Sanborn Map Co was a pivotal investment for the Buffett partnerships, representing a "Control Situation" and accounting for a staggering 35% of total assets at its peak.

📝 Business Overview

  • Product: Precise, detailed structural maps of every city in the U.S., used by fire insurance companies for underwriting evaluation (conflagration exposure, water main diameters, roof composition).
  • Moat: For 75 years, it operated as a virtual monopoly with "complete immunity to recession."
  • Decline: In the early 1950s, a rival underwriting method called "carding" began to replace the need for physical maps, causing Sanborn's map profits to drop from $500k+ to under $100k.

💰 The Investment Play

Buffett identified an extreme divergence between the map business and the company's Investment Portfolio:

  • The Asset Play: Sanborn had accumulated a portfolio of bonds and stocks worth ~$65 per share by 1958.

____

#### Written request 1:
The Sanborn Map passage names the factors fire insurers evaluated with its maps. List all of them.
#### Written request 2:
Summarize the Sanborn Map passage in two sentences.
#### Written request 3:
According to the Sanborn Map passage, what share of the Buffett partnerships' total assets did Sanborn reach at its peak?

____

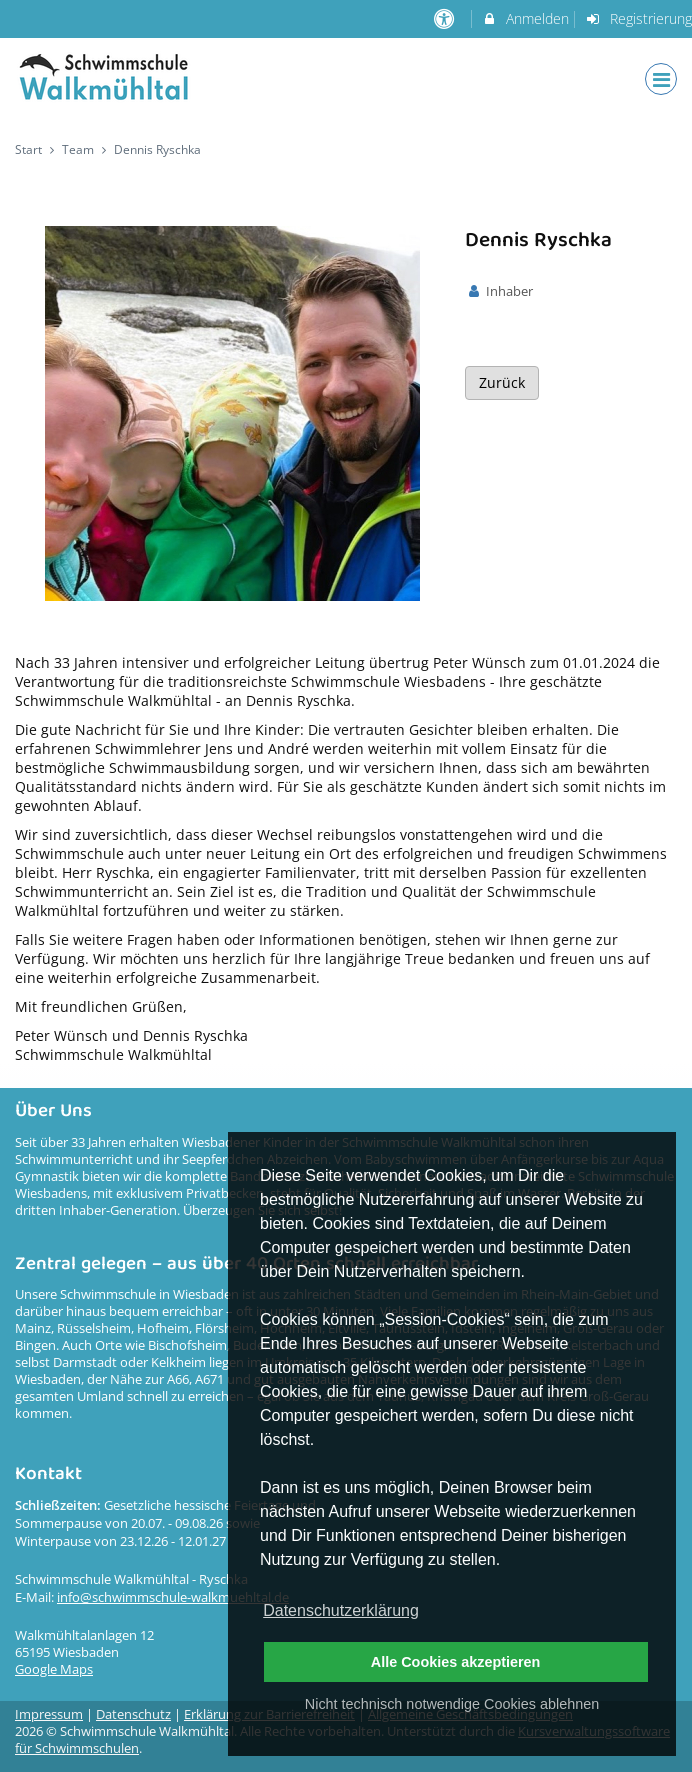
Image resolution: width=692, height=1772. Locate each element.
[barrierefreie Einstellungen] (446, 18)
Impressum (49, 1714)
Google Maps (54, 1669)
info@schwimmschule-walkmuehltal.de (173, 1597)
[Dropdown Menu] (661, 79)
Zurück (502, 382)
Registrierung (638, 18)
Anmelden (525, 18)
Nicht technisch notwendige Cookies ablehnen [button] (452, 1704)
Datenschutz (133, 1714)
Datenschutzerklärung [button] (341, 1610)
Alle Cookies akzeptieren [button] (456, 1662)
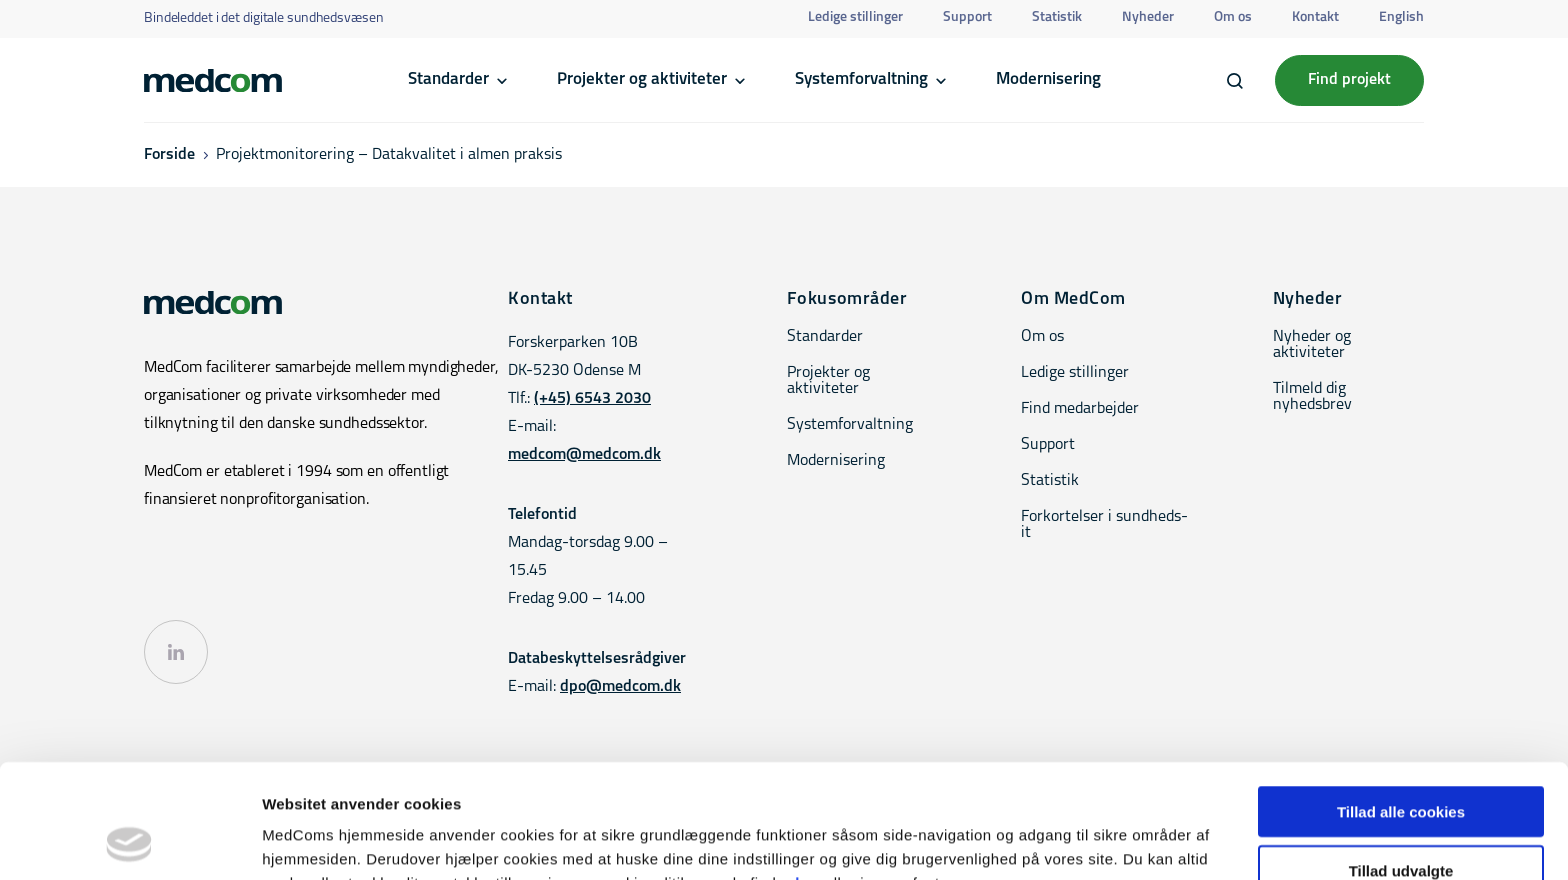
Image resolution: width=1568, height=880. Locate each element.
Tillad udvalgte (1401, 763)
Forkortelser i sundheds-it (1104, 525)
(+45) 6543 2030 (592, 399)
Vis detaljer (1039, 840)
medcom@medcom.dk (584, 455)
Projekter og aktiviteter (642, 79)
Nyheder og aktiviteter (1312, 345)
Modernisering (1048, 79)
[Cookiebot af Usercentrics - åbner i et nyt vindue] (129, 841)
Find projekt (1349, 80)
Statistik (1057, 17)
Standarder (448, 79)
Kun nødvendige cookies (1401, 821)
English (1401, 17)
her (807, 775)
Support (967, 17)
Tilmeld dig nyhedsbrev (1312, 397)
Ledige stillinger (855, 17)
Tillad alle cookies (1401, 704)
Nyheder (1148, 17)
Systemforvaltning (861, 79)
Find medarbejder (1080, 409)
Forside (169, 155)
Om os (1233, 17)
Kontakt (1315, 17)
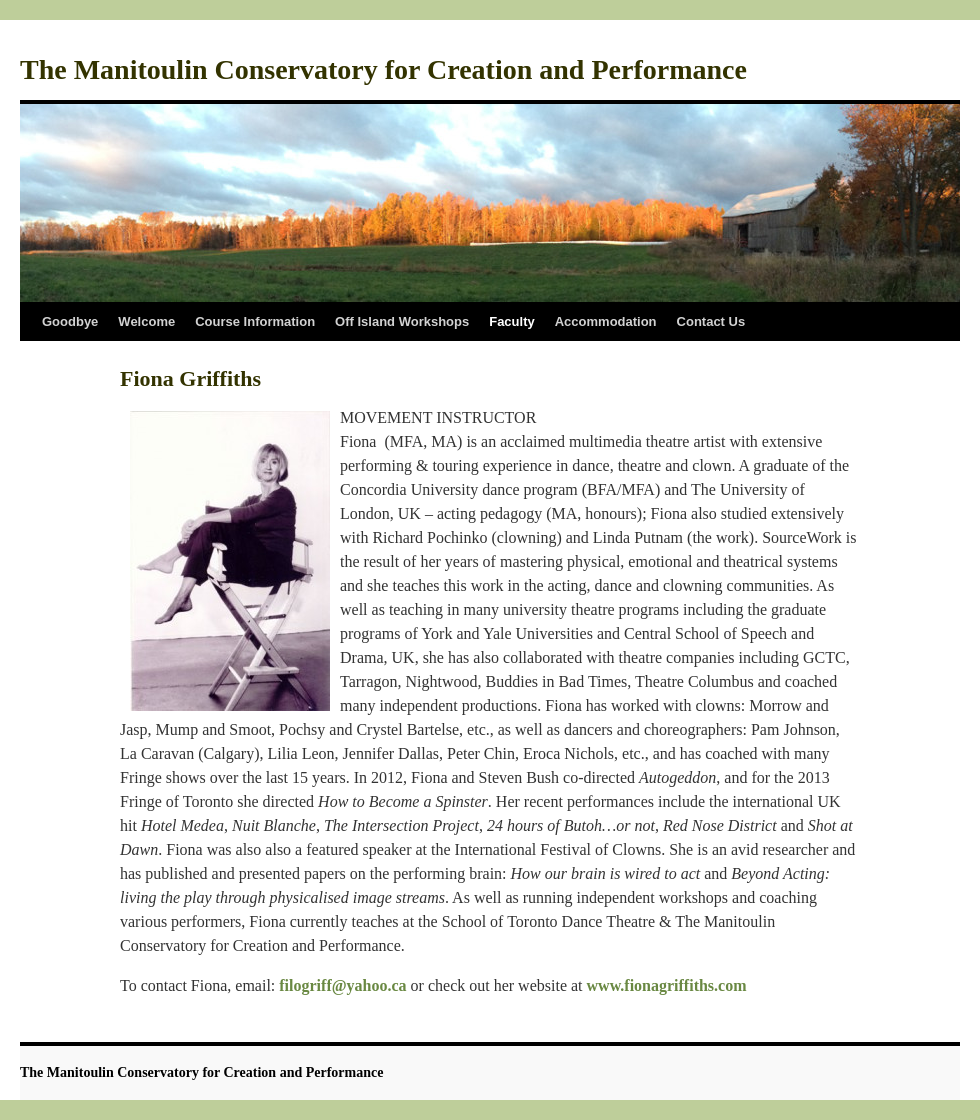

____

#### Full solution 1:
- Conflagration exposure
- Water main diameters
- Roof composition

#### Full solution 2:
Sanborn Map Co, which made detailed structural maps of U.S. cities for fire insurers, was a near-monopoly for 75 years until the "carding" underwriting method cut its map profits from over $500k to under $100k in the early 1950s. Buffett saw a large gap between this declining map business and the company's investment portfolio, which was worth about $65 per share by 1958, and Sanborn became a "Control Situation" that reached 35% of his partnerships' total assets.

#### Full solution 3:
35%